In 2016, Trump hired Michael Cohen to pay off Daniels to keep quiet about their alleged affair. Trump and his organization allegedly falsely classified the money they paid and attempted to cover the situation up according to The New York Times. The specifics of the more than two dozen charges are not known at this time.
Michael Cohen, the former president’s former lawyer, was sentenced to 3 years in prison for the same payment in 2018. At the time, according to NBC, Cohen blamed Trump and his loyalty to the man for causing him to “choose darkness over light.”
Assistant Professor of Politics Joanna Wuest explained the significance of this moment. “When Richard Nixon’s aides were indicted in 1974 and a grand jury considered indicting the president himself, it wasn’t long before the president resigned from office, essentially disappearing from national party leadership.”
“With Trump, it remains very possible that the indictment might benefit him politically on the 2024 campaign trail,” Wuest continued, “given the former president’s consistent claims that corrupt elites are attempting to stifle his so-called populist struggle for power.”

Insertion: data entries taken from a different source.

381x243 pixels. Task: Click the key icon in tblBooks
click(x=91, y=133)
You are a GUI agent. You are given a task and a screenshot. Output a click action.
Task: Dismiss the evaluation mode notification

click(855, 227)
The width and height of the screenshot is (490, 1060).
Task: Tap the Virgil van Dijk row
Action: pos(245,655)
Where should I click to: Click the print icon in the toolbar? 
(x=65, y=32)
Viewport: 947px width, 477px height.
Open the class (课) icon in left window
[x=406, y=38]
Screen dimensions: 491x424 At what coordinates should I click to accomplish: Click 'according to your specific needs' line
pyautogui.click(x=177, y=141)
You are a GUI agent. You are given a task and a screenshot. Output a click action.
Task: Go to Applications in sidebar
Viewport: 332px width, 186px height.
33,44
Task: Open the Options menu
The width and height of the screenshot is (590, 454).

Former Vice President Mike Pence released a statement, as described by the Hill. “The unprecedented indictment of a former president of the United States on a campaign finance issue is an outrage. And it appears to millions of Americans to be nothing more than a political prosecution that’s driven by a prosecutor who literally ran for office on a pledge to indict the former president.”
“Well, we’re in uncharted waters here, and there’s still a lot we don’t know,” Adam Hilton, a Mount Holyoke assistant professor of politics, explained. “Never before has a former U.S. president been indicted on criminal charges, and the details of the charges have yet to be unsealed. But, whatever the merits of this particular case, and there are additional, likely more serious indictments pending, the indictment marks a historic turning point in American politics. Even before the Trump presidency, the U.S. constitutional regime has been beset by rule-bending and norm-breaking behavior. Now, another norm has been broken. What we don’t know yet is whether this breach of tradition will further erode the stability of our democracy or potentially help strengthen it.”
Trump’s attorneys released a statement announcing that they plan to fight the indictment in court. The former president, according to The Guardian, is still under three other legal investigations and a defamation trial. Being indicted has no impact on Trump’s ability to run in the 2024 presidential election as a candidate.